*WORK INSTRUCTION:*
Pick each line containing "text" out of the records.

───── EXERCISE MATERIAL

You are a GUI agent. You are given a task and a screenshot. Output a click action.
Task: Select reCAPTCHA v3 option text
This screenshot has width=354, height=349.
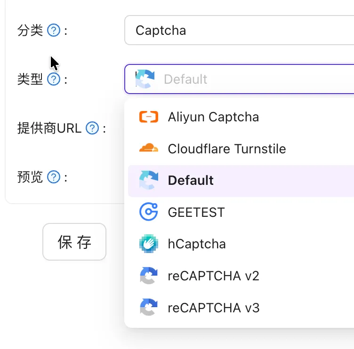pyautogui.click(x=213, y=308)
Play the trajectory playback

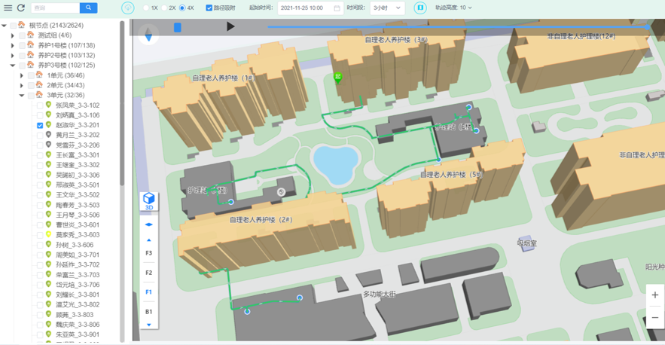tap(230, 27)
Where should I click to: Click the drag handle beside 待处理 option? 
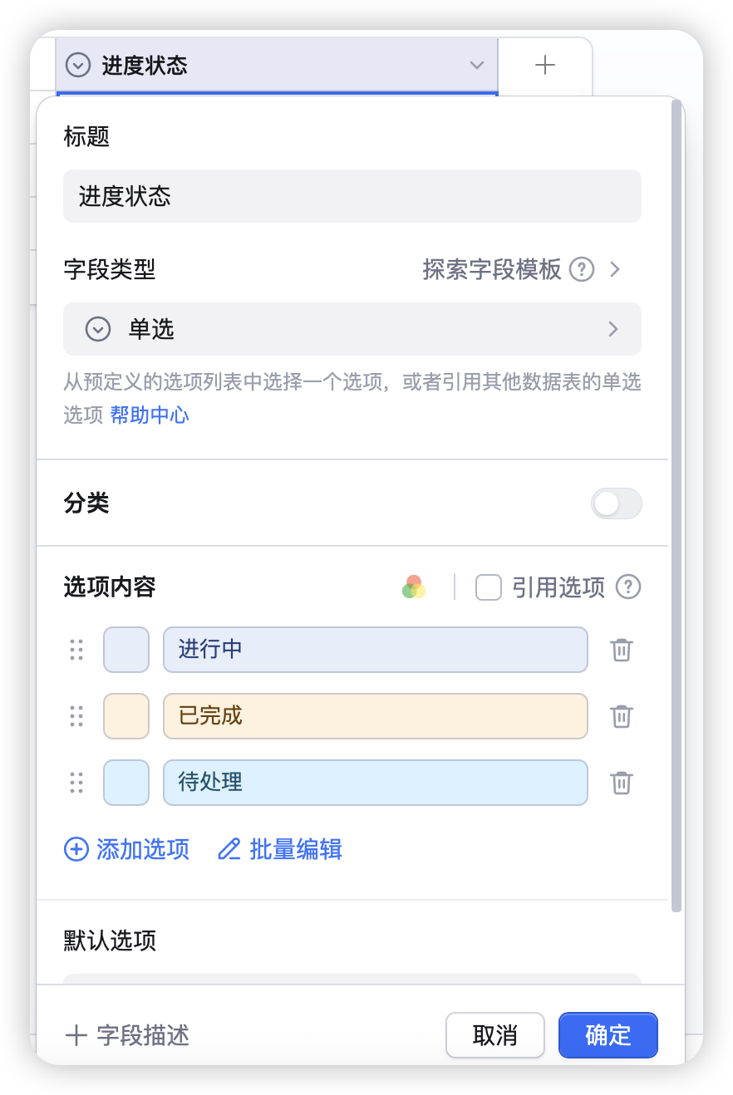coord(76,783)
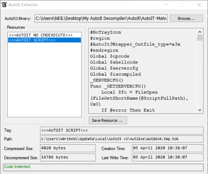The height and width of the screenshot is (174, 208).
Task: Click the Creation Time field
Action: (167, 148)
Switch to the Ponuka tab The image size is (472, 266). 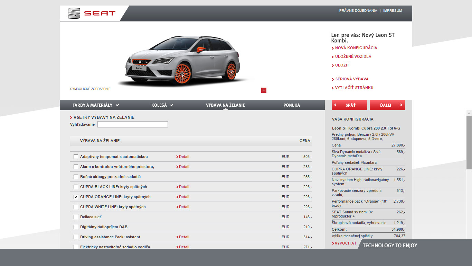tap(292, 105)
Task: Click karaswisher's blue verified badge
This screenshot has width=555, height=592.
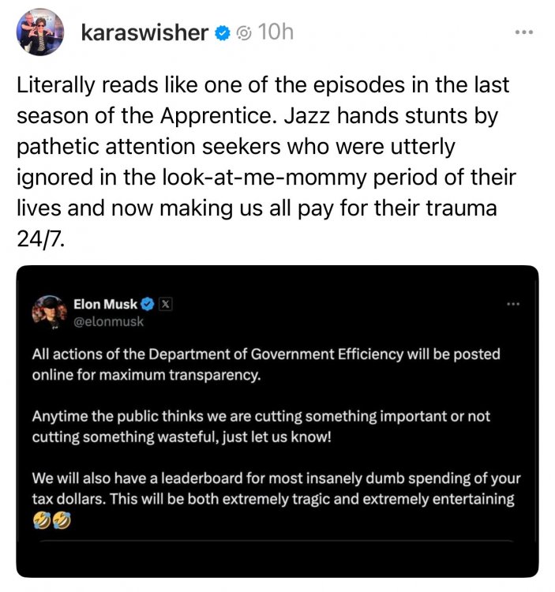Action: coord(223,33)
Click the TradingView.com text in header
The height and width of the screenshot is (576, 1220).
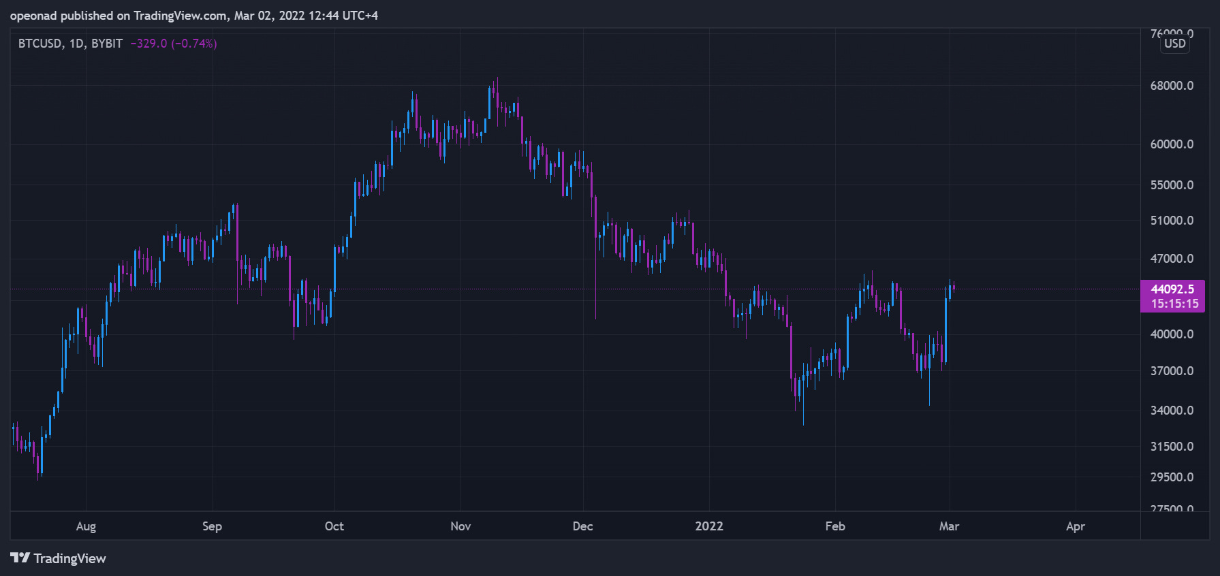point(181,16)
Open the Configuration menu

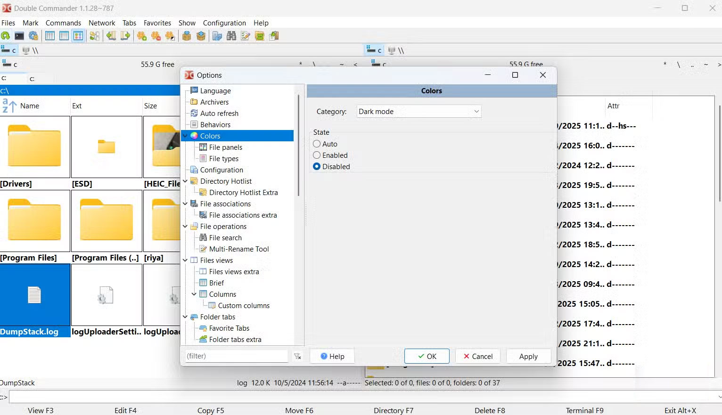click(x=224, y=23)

──────────
───── EXERCISE MATERIAL

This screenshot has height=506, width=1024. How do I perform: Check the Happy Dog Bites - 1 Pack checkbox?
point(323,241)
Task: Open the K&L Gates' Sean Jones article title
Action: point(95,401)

──────────
───── EXERCISE MATERIAL

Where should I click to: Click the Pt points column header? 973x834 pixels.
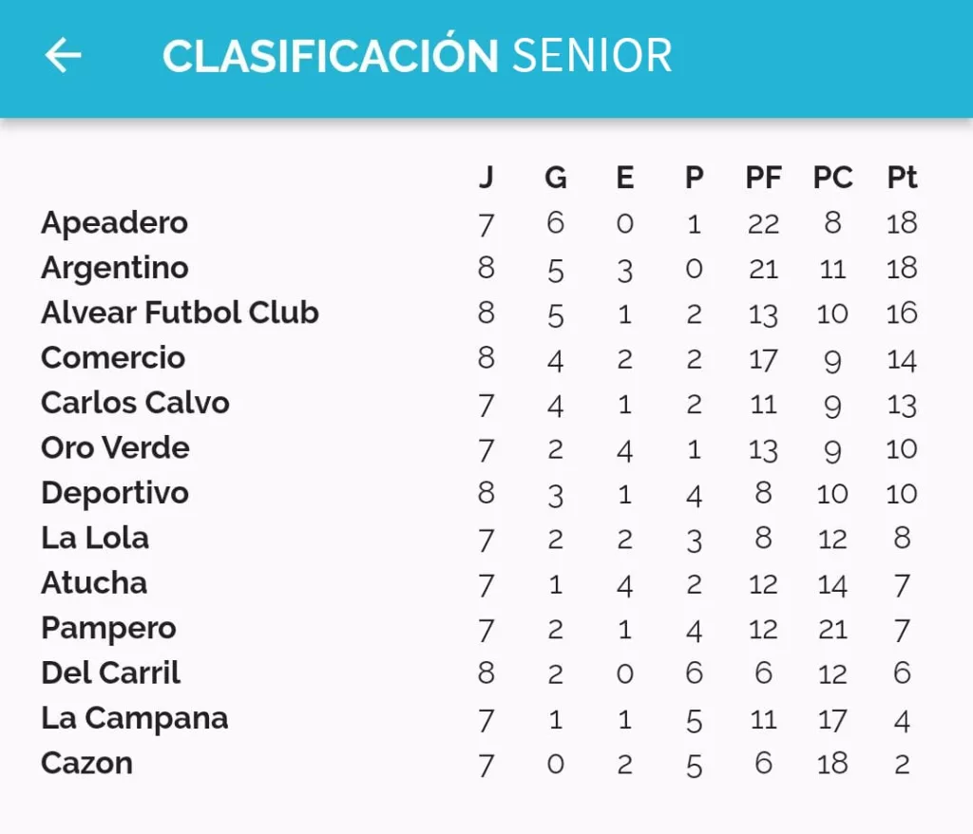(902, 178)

──────────

*EXERCISE RESULT:*
Task: Select reCAPTCHA v3 option text
Click the TradingView.com text in header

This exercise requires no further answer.